Triple Crown winner Justify (left, Nellie Carlson photo) and Breeders’ Cup Classic winner Accelerate (Matt Goins photo)
I remember an old Runyonesque sports writer in New York named Jimmy Cannon who used to start some of his columns with this memorable line, ”Nobody asked me, but…” That’s exactly the way I feel about the ongoing debate about who should be “Horse of the Year” come January when all the votes are counted. I’m no expert in the debate, but it seems to me that the outcome matters a lot. Will the traditionalists win out and give it to that durable campaigner Accelerate – or will the owners and breeders get their way and give the Eclipse to the Triple Crown winner Justify?
Messrs Paulick and Jagow had a lively disagreement about the subject on their “Friday Show” on this website and then followed it up a few weeks later with a mutual lament about the limited number of starts per horse – it’s down to an average of six a season – that the fans get to see their Thoroughbred stars perform.
Right on target this year, six happened to be the magic number for Justify. Unraced as a 2-year-old, Justify broke his maiden in mid-February at Santa Anita and less than four months later crossed the finish line for the last time, at Belmont, to sweep the Triple Crown. For the fans, that was goodbye Justify, who went off to the breeding shed before any casual racegoer got to know him. Don’t blame the animal. He was just following orders.
Accelerate, winner of 10 of 20 career starts and out of the money only once in three seasons, made his case for HOTY with a solid win in the Breeders’ Cup Classic. Accelerate, who never raced east of the Mississippi before the Classic, became the darling of West Coast racing fans after American Pharaoh won their hearts with his Triple Crown, Breeders’ Cup Classic and HOTY three years ago. So do we have any history to help us solve this dilemma?
Back in the 1970s, after Secretariart’s Triple Crown on CBS, I was part of the company posse that met with Lynn Stone and other Churchill Downs officials to try to keep the Derby at the network. Each Triple Crown track negotiated its own deal. Jack Whitaker, Heywood Hale “Woodie” Broun and yours truly were there to plead the case for a literate broadcast that was already widely accepted by the considerable television audience.

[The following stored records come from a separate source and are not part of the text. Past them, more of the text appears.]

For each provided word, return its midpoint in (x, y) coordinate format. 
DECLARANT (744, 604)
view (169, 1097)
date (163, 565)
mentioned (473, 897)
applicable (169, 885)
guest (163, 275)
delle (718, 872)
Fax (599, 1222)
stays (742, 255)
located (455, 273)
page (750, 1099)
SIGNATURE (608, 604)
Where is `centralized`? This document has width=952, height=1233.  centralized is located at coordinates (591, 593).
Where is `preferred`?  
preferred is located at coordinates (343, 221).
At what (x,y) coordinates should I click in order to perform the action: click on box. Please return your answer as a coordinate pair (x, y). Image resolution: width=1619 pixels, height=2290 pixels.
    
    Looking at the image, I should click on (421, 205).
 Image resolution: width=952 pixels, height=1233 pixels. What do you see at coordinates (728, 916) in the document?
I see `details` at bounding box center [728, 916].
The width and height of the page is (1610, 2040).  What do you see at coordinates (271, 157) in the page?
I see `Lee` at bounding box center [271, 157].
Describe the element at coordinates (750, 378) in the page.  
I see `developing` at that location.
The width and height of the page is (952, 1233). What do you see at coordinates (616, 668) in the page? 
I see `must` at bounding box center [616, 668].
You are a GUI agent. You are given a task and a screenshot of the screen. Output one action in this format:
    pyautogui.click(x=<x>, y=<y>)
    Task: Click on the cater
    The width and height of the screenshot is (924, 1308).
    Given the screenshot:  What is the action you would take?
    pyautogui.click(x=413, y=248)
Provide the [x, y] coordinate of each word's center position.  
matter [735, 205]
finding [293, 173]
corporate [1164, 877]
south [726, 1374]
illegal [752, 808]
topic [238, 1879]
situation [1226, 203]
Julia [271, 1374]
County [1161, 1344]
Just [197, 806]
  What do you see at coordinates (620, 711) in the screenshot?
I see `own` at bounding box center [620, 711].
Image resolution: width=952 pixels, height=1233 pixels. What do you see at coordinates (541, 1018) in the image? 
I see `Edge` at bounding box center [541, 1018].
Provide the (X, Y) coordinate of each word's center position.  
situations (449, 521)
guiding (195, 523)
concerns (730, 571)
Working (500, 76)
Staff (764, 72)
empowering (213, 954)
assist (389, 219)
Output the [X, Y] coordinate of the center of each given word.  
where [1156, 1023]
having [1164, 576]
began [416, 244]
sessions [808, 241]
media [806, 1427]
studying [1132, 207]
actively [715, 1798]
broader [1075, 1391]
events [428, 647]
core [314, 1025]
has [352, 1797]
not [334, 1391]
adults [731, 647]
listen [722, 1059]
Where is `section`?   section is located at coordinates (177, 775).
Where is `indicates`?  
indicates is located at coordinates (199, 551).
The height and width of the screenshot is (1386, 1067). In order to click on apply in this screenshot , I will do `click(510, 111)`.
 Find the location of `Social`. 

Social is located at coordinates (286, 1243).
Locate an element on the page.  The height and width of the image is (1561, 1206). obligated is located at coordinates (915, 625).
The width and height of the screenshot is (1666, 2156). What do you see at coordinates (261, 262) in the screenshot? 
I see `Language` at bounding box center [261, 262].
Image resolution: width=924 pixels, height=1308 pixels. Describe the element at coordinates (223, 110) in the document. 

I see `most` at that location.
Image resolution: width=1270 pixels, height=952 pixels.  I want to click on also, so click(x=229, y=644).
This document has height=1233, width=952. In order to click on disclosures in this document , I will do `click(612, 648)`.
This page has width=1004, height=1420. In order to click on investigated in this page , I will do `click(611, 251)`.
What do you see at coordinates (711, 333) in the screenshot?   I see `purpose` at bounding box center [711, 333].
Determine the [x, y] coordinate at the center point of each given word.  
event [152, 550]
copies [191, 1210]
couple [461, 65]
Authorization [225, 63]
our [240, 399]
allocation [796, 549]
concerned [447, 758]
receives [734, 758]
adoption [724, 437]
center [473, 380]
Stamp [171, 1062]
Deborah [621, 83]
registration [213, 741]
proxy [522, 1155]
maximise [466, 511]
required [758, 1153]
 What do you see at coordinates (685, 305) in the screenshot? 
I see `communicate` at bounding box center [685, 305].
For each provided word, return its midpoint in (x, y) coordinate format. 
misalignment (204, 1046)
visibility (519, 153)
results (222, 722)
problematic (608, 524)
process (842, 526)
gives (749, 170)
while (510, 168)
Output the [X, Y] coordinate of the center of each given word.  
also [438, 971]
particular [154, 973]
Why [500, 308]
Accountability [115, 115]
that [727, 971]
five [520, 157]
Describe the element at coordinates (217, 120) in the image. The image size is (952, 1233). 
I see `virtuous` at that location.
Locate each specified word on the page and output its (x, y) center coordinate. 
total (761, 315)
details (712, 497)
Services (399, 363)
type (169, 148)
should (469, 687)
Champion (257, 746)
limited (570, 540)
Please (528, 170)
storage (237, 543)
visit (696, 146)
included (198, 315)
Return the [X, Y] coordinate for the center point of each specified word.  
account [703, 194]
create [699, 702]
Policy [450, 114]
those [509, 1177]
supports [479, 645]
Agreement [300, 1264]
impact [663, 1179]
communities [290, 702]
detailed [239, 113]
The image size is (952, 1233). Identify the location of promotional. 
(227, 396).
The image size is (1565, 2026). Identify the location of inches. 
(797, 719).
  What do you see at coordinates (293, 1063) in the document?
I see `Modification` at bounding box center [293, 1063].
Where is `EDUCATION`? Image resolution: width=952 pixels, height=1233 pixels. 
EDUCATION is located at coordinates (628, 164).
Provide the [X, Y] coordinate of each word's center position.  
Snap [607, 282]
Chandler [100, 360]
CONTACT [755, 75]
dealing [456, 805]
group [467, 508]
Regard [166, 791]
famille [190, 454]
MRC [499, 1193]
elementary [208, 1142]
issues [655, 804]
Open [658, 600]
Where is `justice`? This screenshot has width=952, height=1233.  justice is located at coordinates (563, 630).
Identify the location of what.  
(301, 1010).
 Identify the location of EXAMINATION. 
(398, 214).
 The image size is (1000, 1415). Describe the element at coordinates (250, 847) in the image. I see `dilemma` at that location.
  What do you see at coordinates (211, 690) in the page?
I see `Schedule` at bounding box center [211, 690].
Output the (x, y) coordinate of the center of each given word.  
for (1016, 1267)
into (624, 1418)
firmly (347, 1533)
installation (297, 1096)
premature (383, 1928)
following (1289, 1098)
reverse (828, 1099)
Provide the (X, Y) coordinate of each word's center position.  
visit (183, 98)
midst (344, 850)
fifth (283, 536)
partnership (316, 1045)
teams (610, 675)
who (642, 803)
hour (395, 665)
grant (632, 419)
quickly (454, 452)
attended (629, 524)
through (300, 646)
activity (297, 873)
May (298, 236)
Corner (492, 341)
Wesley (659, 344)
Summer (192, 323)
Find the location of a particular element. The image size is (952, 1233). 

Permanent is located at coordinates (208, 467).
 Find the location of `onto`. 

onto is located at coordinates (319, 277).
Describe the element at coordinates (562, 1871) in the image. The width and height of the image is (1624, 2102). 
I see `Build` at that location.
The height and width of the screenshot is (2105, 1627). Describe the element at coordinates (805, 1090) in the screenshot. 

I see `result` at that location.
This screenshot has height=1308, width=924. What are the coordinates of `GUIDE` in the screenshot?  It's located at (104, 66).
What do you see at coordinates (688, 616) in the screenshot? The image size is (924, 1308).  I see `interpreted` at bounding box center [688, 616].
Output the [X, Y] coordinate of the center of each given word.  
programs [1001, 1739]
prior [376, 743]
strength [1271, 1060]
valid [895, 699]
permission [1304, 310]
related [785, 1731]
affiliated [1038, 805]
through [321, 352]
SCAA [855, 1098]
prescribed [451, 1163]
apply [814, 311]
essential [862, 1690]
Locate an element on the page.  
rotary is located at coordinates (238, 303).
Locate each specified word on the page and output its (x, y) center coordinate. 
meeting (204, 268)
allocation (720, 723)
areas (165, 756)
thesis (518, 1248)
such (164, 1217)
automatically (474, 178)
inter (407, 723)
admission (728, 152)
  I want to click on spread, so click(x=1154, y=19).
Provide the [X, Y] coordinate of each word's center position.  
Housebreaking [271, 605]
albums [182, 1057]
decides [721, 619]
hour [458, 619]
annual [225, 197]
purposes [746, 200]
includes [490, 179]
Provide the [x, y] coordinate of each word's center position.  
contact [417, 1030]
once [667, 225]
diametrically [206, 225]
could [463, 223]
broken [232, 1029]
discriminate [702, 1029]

Jack and Woodie were literary giants, in a class by themselves, never to be equalled.
But then the CBS suits chimed in with a different tune. “Here’s my idea,” one of them said. “Our viewers can’t keep track of who these horses are because they don’t see them often enough.” (That was 40 years ago when Secretariat had 21 starts in his “short” two-year career) “So each 3-year-old who’s in the top 20 or 30 in their class should be given a number at the start of the season and race against each other from California to New York wearing that number. Then the fans will remember them, you know, like number five, Joe DiMaggio.”
The Kentucky contingent had a good laugh and said that was one crazy idea. Whitaker, Broun and I slunk off with our tails between our legs. The Derby was lost.
Now along comes Paulick and Jagow to tell us we have a game, like most others, that is rapidly changing, that is increasingly dependent on analytics in mapping out a campaign for a top Thoroughbred’s season The romance of the game is being squeezed out drip by drip. Breeders breed for the breeding shed and owners and trainers don’t race to win. They race not to lose. Yada, yada, yada. It’s the good old bottom line, baby.
What to do? Here are these statuesque animals who give it their all most every time out. Here are all of you, the diehard fans who deserve better. So, who to root for for HOTY?
The traditionalists will tell you a vote for Accelerate is a no brainer…that the Justify connections were premature in retiring their colt…that they were afraid of losing to Accelerate in the Classic. The Triple Crown crowd says why should our horse be penalized. After all, Justify is one of only 13 to have worn the crown.
What to do? I hear an old cliche ringing in my ear, “a tie is like kissing your sister.” But maybe this time around the Eclipse folks can weigh both tradition and analytics – and give us a great big smooch.
E.S. “Bud” Lamoreaux III is the former Executive Producer of CBS News Sunday Morning with Charles Kuralt. He has won four Eclipse Awards for his racetrack profiles.